→ **ACTIVITY**: Each entry below needs to be copied exactly, with nothing dropped.

→ **INPUT RECORDS**:
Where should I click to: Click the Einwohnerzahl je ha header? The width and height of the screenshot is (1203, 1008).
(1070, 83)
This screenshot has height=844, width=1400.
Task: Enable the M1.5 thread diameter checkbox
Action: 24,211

→ **RESPONSE BOX**:
Where should I click to: Click the Einwohnerzahl je ha header? The width and height of the screenshot is (1203, 1008).
(1070, 83)
This screenshot has height=844, width=1400.
Task: Enable the M1.5 thread diameter checkbox
Action: 24,211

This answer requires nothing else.